By the way, an excellent summary of John’s thought can be found in this papal audience by Pope Benedict XVI. I should hasten to add one thing, in case there’s any ambiguity: neither Fr. Barron nor John Damascene nor Pope Benedict are arguing that we should literally worship holy images, or treat them as if they were God. This is important to mention, since the English translation refers to “worship” given to images. But what’s actually meant is explained in Part II:

It is evident to all that flesh is matter, and that it is created. I reverence and honour matter, and worship that which has brought about my salvation. I honour it, not as God, but as a channel of divine strength and grace. Was not the thrice blessed wood of the Cross matter? and the sacred and holy mountain of Calvary? Was not the holy sepulchre matter, the life-giving stone the source of our resurrection? Was not the book of the Gospels matter, and the holy table which gives us the bread of life? Are not gold and silver matter, of which crosses, and holy pictures, and chalices are made? And above all, is not the Lord’s Body and Blood composed of matter? Either reject the honor and worship of all these things, or conform to ecclesiastical tradition, sanctifying the worship of images in the name of God and of God’s friends, and so obeying the grace of the Divine Spirit. If you give up images on account of the law, you should also keep the Sabbath and be circumcised, for these are severely inculcated by it. You should observe all the law, and not celebrate the Lord’s Passover out of Jerusalem. But you must know that if you observe the law, Christ will profit you nothing. (Gal. 5.2)

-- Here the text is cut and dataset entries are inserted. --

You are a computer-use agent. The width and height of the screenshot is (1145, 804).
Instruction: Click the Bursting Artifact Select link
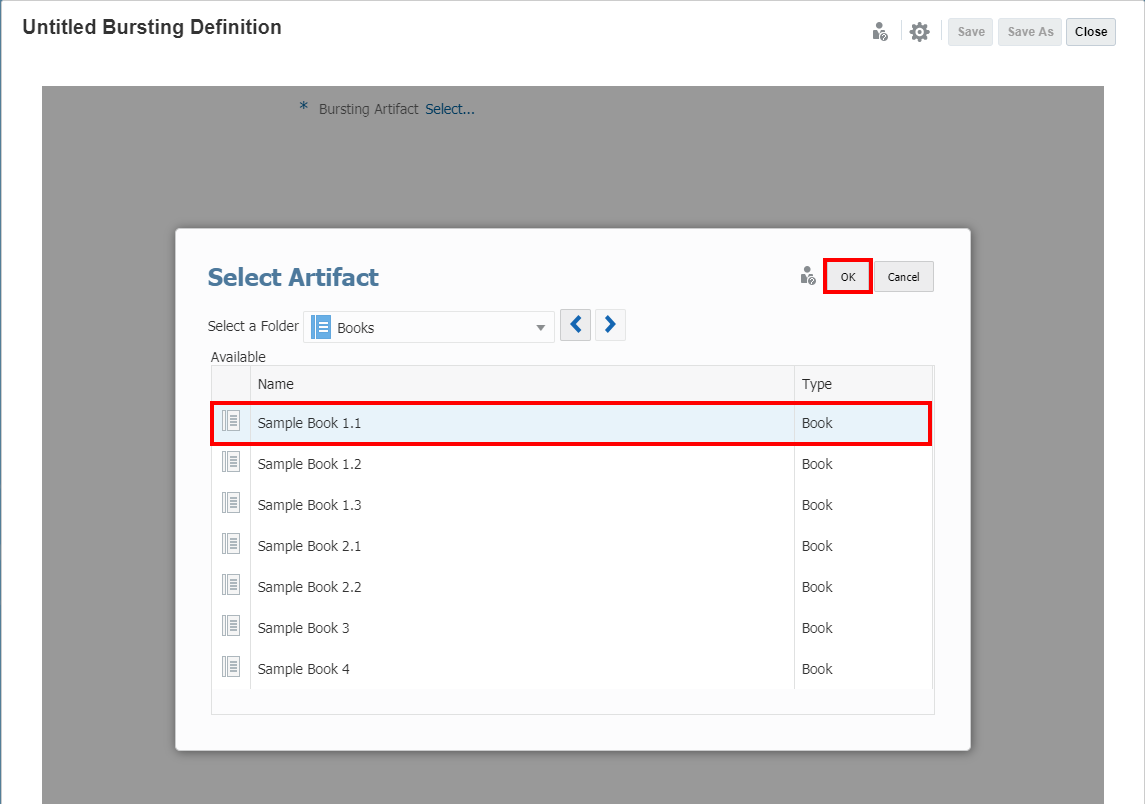450,109
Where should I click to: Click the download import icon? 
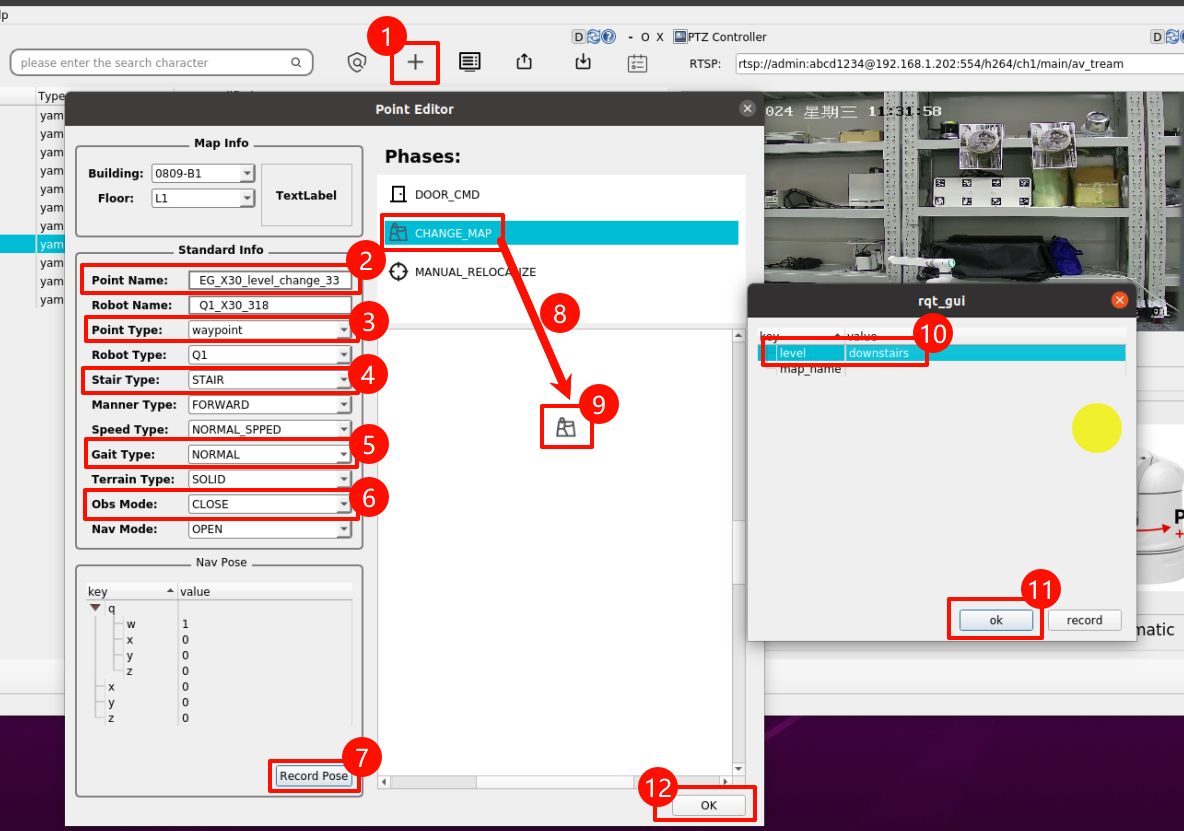[583, 62]
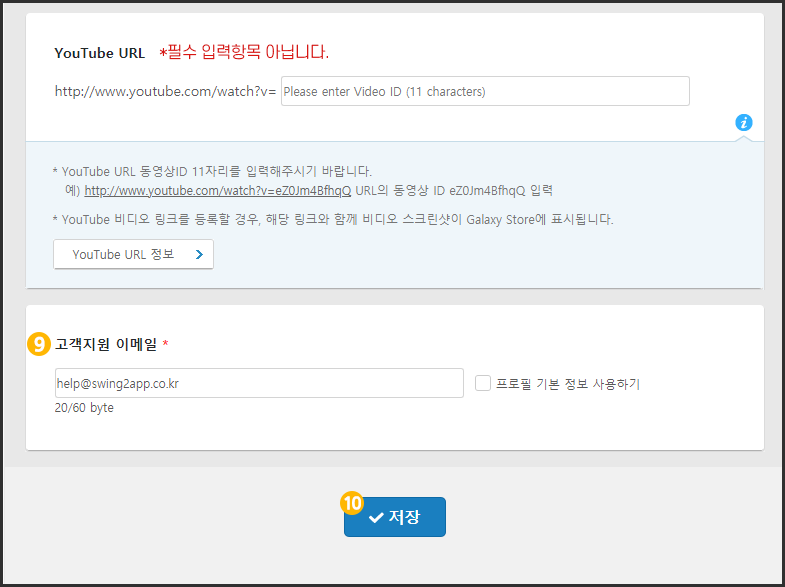Click the blue info icon

pyautogui.click(x=743, y=123)
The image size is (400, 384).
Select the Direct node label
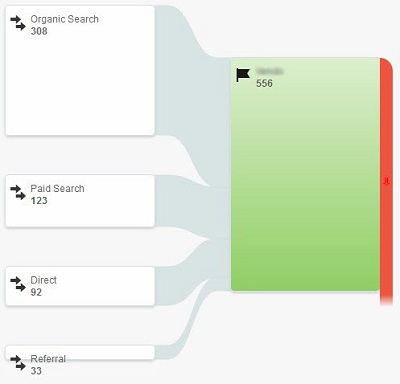[43, 280]
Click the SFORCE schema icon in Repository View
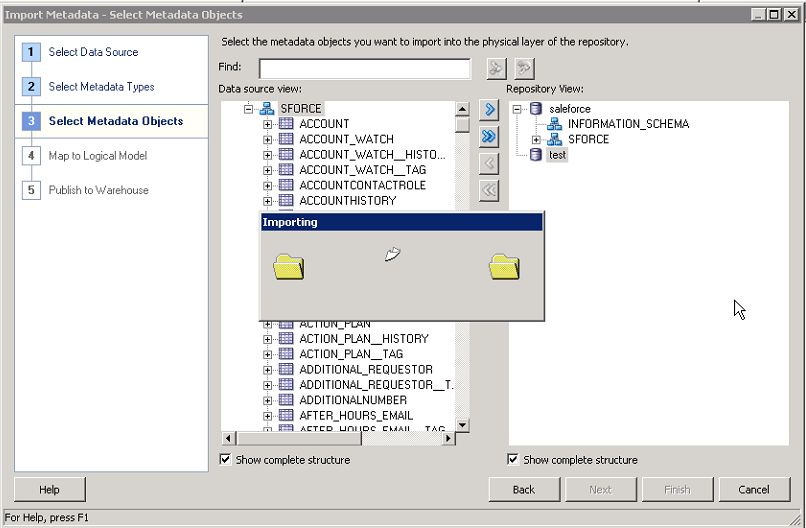The height and width of the screenshot is (528, 806). tap(554, 139)
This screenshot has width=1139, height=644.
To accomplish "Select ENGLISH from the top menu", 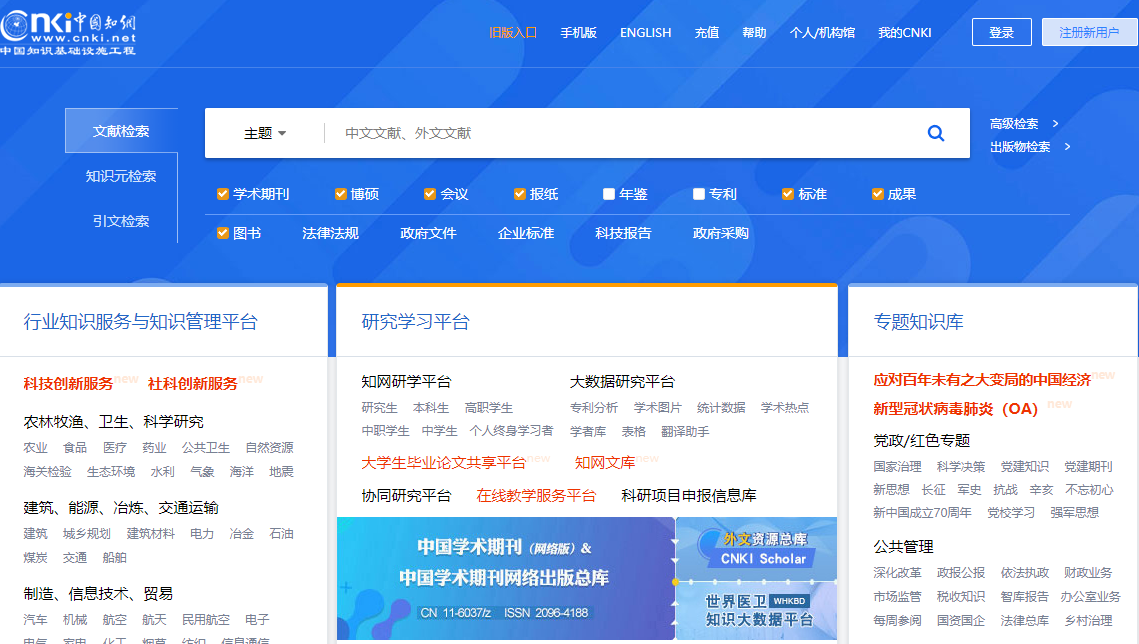I will (645, 31).
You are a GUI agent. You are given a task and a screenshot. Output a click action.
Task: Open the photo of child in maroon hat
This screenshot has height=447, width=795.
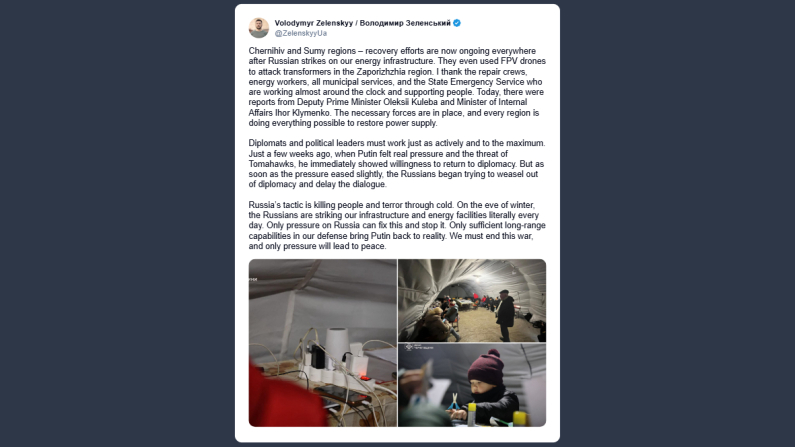coord(472,385)
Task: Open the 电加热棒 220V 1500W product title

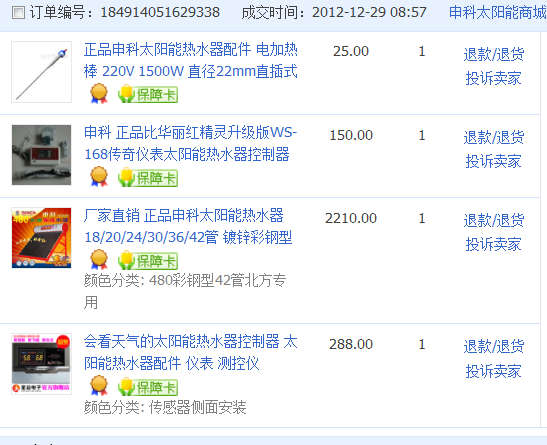Action: point(190,60)
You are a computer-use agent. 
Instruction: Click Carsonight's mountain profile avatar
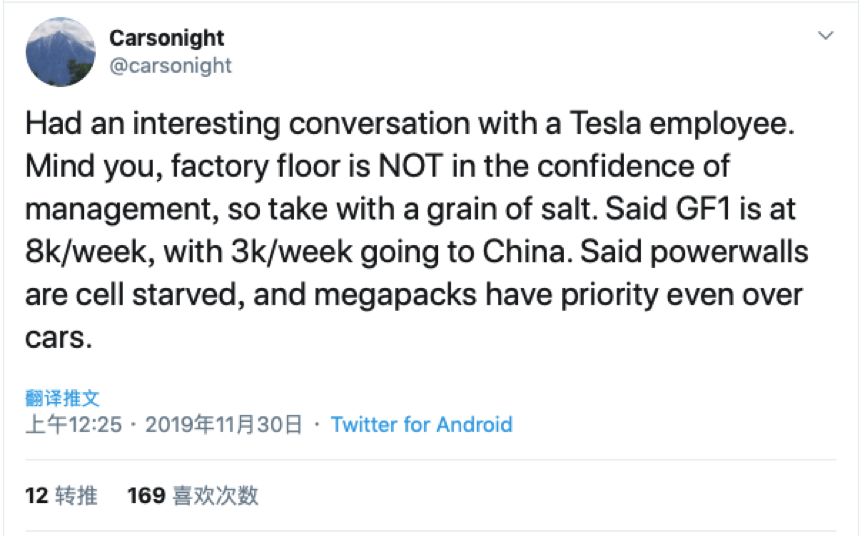click(x=59, y=52)
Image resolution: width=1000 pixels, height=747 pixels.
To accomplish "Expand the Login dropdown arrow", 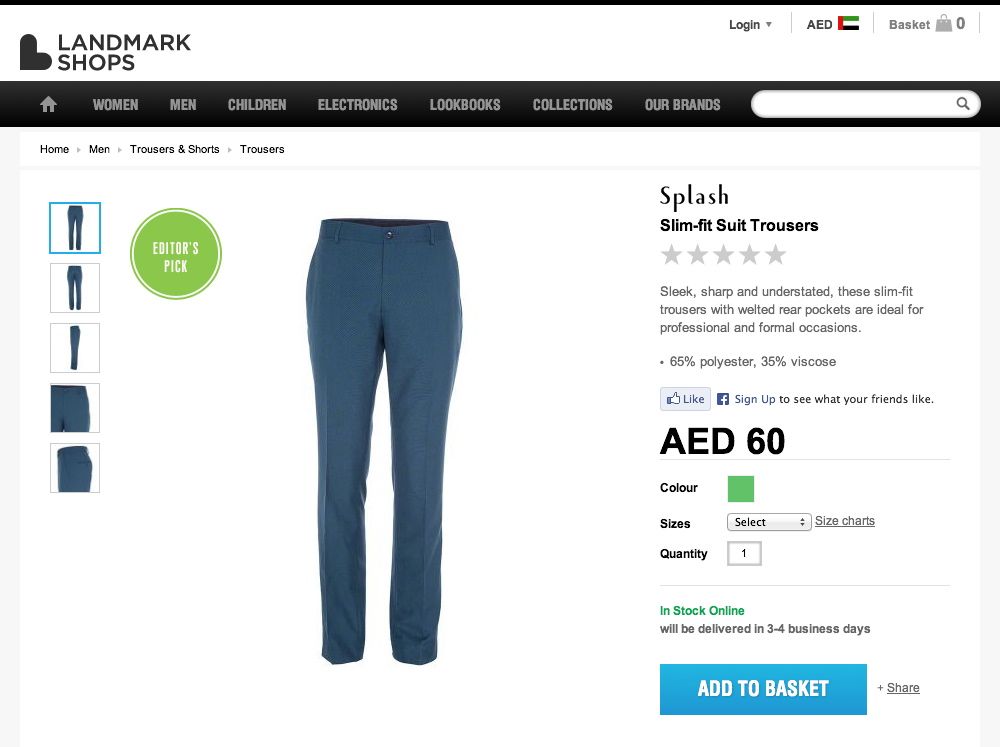I will point(768,24).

The Incarnation makes matter indispensable to salvation. Without matter, you’re not saved. So you can’t have a “matter is evil,” “flesh is evil” worldview. Holy material things serve as a locus of encounter with grace, an avenue through which we reach God, and our salvation. Although that’s true to a large extent even under the Old Covenant, it’s true in a radically new way after the revolution of the Incarnation.

1 comment

  1. “So you can’t have a “matter is evil,” “flesh is evil” worldview.”

    If you did have such a view it would be impossible to obey the Lord’s teaching when He instructs us to pray: “…Thy Kingdom come, Thy will be done, ON EARTH as it is in Heaven”.

    Clearly, ‘the Earth’, ‘flesh’, and ‘all matter’ are confirmed as being good by His including it here with this reference and comparison to Heaven(..not to mention Genesis 1). Herein, the Earth is verified as being a suitable and holy place in which all men are capable of living a holy life in accordance with the ‘the will of God’, even as the Lord, the Most Blessed Virgin Mary, and multitudes of other Saints and Martyrs have done throughout the centuries.